┌─ Data in this exercise
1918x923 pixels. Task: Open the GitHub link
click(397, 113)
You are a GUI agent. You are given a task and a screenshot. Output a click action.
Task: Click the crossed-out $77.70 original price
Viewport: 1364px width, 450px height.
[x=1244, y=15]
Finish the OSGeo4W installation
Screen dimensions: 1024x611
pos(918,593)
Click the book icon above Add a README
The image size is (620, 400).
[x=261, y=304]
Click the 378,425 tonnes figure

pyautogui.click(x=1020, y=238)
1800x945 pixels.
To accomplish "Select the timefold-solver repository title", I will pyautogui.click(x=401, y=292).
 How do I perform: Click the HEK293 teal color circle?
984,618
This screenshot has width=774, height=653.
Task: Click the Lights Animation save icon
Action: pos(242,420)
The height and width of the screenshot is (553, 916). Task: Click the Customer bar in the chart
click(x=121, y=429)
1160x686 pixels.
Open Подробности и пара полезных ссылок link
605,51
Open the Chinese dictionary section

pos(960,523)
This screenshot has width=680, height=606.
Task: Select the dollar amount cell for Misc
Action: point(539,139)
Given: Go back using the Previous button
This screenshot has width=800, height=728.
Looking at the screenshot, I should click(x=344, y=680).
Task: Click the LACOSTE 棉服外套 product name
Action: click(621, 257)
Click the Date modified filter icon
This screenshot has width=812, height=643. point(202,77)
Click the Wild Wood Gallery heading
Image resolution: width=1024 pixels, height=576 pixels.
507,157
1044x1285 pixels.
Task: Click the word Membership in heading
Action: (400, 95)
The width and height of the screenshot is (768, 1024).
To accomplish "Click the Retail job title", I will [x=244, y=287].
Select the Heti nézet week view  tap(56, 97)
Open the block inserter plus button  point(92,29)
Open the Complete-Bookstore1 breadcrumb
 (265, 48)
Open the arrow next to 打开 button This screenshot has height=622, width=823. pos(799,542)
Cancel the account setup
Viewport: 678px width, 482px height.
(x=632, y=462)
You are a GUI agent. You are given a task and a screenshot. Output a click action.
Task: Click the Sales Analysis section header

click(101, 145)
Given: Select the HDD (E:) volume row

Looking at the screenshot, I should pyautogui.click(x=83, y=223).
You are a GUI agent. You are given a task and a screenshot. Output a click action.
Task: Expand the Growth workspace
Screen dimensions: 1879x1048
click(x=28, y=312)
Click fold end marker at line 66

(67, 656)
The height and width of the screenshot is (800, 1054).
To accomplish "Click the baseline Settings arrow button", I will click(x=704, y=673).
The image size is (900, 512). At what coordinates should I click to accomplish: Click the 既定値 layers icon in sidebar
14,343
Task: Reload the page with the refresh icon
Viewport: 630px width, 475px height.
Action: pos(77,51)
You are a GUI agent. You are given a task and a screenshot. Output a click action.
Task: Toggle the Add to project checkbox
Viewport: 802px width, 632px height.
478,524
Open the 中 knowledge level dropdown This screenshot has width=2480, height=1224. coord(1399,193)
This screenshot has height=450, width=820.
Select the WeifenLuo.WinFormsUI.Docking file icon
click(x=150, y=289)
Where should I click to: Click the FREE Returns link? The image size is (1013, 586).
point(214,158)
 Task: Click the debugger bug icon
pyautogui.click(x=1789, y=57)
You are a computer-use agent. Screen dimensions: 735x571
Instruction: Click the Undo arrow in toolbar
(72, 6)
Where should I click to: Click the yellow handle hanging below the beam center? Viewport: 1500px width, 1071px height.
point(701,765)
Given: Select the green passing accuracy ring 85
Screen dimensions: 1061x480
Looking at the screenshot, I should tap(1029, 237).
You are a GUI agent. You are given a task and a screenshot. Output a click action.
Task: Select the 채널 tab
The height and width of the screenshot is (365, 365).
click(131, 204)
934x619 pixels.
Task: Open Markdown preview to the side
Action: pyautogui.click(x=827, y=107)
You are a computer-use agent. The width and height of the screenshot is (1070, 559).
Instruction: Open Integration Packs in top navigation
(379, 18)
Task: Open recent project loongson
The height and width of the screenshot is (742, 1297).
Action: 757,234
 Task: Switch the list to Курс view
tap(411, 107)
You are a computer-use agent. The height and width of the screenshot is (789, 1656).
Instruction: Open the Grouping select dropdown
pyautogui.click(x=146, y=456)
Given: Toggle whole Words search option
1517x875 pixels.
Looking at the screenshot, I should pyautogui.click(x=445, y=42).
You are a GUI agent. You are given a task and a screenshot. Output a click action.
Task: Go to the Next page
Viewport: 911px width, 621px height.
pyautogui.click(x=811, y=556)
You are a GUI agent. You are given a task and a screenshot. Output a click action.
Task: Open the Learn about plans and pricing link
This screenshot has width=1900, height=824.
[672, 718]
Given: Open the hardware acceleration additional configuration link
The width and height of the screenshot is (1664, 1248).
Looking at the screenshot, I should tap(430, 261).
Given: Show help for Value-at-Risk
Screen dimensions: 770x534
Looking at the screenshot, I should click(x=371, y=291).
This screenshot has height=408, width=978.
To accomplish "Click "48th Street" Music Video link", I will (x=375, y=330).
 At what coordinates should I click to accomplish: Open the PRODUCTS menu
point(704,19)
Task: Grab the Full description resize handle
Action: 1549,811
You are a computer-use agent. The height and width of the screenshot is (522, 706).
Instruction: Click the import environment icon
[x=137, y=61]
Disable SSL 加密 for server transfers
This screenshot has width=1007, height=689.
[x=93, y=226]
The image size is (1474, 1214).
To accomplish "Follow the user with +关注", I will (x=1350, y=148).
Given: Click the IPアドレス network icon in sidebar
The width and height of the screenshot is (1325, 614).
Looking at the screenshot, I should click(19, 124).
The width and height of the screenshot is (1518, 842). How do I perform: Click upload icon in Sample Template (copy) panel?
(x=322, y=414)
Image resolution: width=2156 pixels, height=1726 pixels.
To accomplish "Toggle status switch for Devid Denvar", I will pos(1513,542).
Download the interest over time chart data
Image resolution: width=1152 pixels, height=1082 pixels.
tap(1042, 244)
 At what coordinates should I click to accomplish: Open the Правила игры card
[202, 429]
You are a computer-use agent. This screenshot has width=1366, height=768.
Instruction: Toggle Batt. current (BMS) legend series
└─
Work request:
Transcribe all of the data so that each line matches the source exactly.

Solution below:
1918x923 pixels. Task: Open the GitHub link
click(397, 113)
You are a GUI agent. You are given a task and a screenshot. Output a click action.
Task: Click the crossed-out $77.70 original price
Viewport: 1364px width, 450px height.
[x=1244, y=15]
Finish the OSGeo4W installation
Screen dimensions: 1024x611
pos(918,593)
Click the book icon above Add a README
The image size is (620, 400).
[x=261, y=304]
Click the 378,425 tonnes figure

pyautogui.click(x=1020, y=238)
1800x945 pixels.
To accomplish "Select the timefold-solver repository title", I will pyautogui.click(x=401, y=292).
 How do I perform: Click the HEK293 teal color circle?
984,618
This screenshot has width=774, height=653.
Task: Click the Lights Animation save icon
Action: pos(242,420)
The height and width of the screenshot is (553, 916). Task: Click the Customer bar in the chart
click(x=121, y=429)
1160x686 pixels.
Open Подробности и пара полезных ссылок link
605,51
Open the Chinese dictionary section

pos(960,523)
This screenshot has width=680, height=606.
Task: Select the dollar amount cell for Misc
Action: point(539,139)
Given: Go back using the Previous button
This screenshot has width=800, height=728.
Looking at the screenshot, I should click(x=344, y=680).
Task: Click the LACOSTE 棉服外套 product name
Action: click(621, 257)
Click the Date modified filter icon
This screenshot has width=812, height=643. point(202,77)
Click the Wild Wood Gallery heading
Image resolution: width=1024 pixels, height=576 pixels.
507,157
1044x1285 pixels.
Task: Click the word Membership in heading
Action: (400, 95)
The width and height of the screenshot is (768, 1024).
To accomplish "Click the Retail job title", I will [x=244, y=287].
Select the Heti nézet week view  tap(56, 97)
Open the block inserter plus button  point(92,29)
Open the Complete-Bookstore1 breadcrumb
 (265, 48)
Open the arrow next to 打开 button This screenshot has height=622, width=823. pos(799,542)
Cancel the account setup
Viewport: 678px width, 482px height.
(x=632, y=462)
You are a GUI agent. You are given a task and a screenshot. Output a click action.
Task: Click the Sales Analysis section header

click(101, 145)
Given: Select the HDD (E:) volume row

Looking at the screenshot, I should pyautogui.click(x=83, y=223).
You are a GUI agent. You are given a task and a screenshot. Output a click action.
Task: Expand the Growth workspace
Screen dimensions: 1879x1048
click(x=28, y=312)
Click fold end marker at line 66

(67, 656)
The height and width of the screenshot is (800, 1054).
To accomplish "Click the baseline Settings arrow button", I will click(x=704, y=673).
The image size is (900, 512). At what coordinates should I click to accomplish: Click the 既定値 layers icon in sidebar
14,343
Task: Reload the page with the refresh icon
Viewport: 630px width, 475px height.
Action: pos(77,51)
You are a GUI agent. You are given a task and a screenshot. Output a click action.
Task: Toggle the Add to project checkbox
Viewport: 802px width, 632px height.
478,524
Open the 中 knowledge level dropdown This screenshot has width=2480, height=1224. coord(1399,193)
This screenshot has height=450, width=820.
Select the WeifenLuo.WinFormsUI.Docking file icon
click(x=150, y=289)
Where should I click to: Click the FREE Returns link? The image size is (1013, 586).
point(214,158)
 Task: Click the debugger bug icon
pyautogui.click(x=1789, y=57)
You are a computer-use agent. Screen dimensions: 735x571
Instruction: Click the Undo arrow in toolbar
(72, 6)
Where should I click to: Click the yellow handle hanging below the beam center? Viewport: 1500px width, 1071px height.
point(701,765)
Given: Select the green passing accuracy ring 85
Screen dimensions: 1061x480
Looking at the screenshot, I should tap(1029, 237).
You are a GUI agent. You are given a task and a screenshot. Output a click action.
Task: Select the 채널 tab
The height and width of the screenshot is (365, 365).
click(131, 204)
934x619 pixels.
Task: Open Markdown preview to the side
Action: pyautogui.click(x=827, y=107)
You are a computer-use agent. The width and height of the screenshot is (1070, 559).
Instruction: Open Integration Packs in top navigation
(379, 18)
Task: Open recent project loongson
The height and width of the screenshot is (742, 1297).
Action: 757,234
 Task: Switch the list to Курс view
tap(411, 107)
You are a computer-use agent. The height and width of the screenshot is (789, 1656).
Instruction: Open the Grouping select dropdown
pyautogui.click(x=146, y=456)
Given: Toggle whole Words search option
1517x875 pixels.
Looking at the screenshot, I should pyautogui.click(x=445, y=42).
You are a GUI agent. You are given a task and a screenshot. Output a click action.
Task: Go to the Next page
Viewport: 911px width, 621px height.
pyautogui.click(x=811, y=556)
You are a GUI agent. You are given a task and a screenshot. Output a click action.
Task: Open the Learn about plans and pricing link
This screenshot has width=1900, height=824.
[672, 718]
Given: Open the hardware acceleration additional configuration link
The width and height of the screenshot is (1664, 1248).
Looking at the screenshot, I should tap(430, 261).
Given: Show help for Value-at-Risk
Screen dimensions: 770x534
Looking at the screenshot, I should click(x=371, y=291).
This screenshot has height=408, width=978.
To accomplish "Click "48th Street" Music Video link", I will (x=375, y=330).
 At what coordinates should I click to accomplish: Open the PRODUCTS menu
point(704,19)
Task: Grab the Full description resize handle
Action: 1549,811
You are a computer-use agent. The height and width of the screenshot is (522, 706).
Instruction: Click the import environment icon
[x=137, y=61]
Disable SSL 加密 for server transfers
This screenshot has width=1007, height=689.
[x=93, y=226]
The image size is (1474, 1214).
To accomplish "Follow the user with +关注", I will (x=1350, y=148).
Given: Click the IPアドレス network icon in sidebar
The width and height of the screenshot is (1325, 614).
Looking at the screenshot, I should click(19, 124).
The width and height of the screenshot is (1518, 842). How do I perform: Click upload icon in Sample Template (copy) panel?
(x=322, y=414)
Image resolution: width=2156 pixels, height=1726 pixels.
To accomplish "Toggle status switch for Devid Denvar", I will pos(1513,542).
Download the interest over time chart data
Image resolution: width=1152 pixels, height=1082 pixels.
tap(1042, 244)
 At what coordinates should I click to accomplish: Open the Правила игры card
[202, 429]
You are a computer-use agent. This screenshot has width=1366, height=768.
Instruction: Toggle Batt. current (BMS) legend series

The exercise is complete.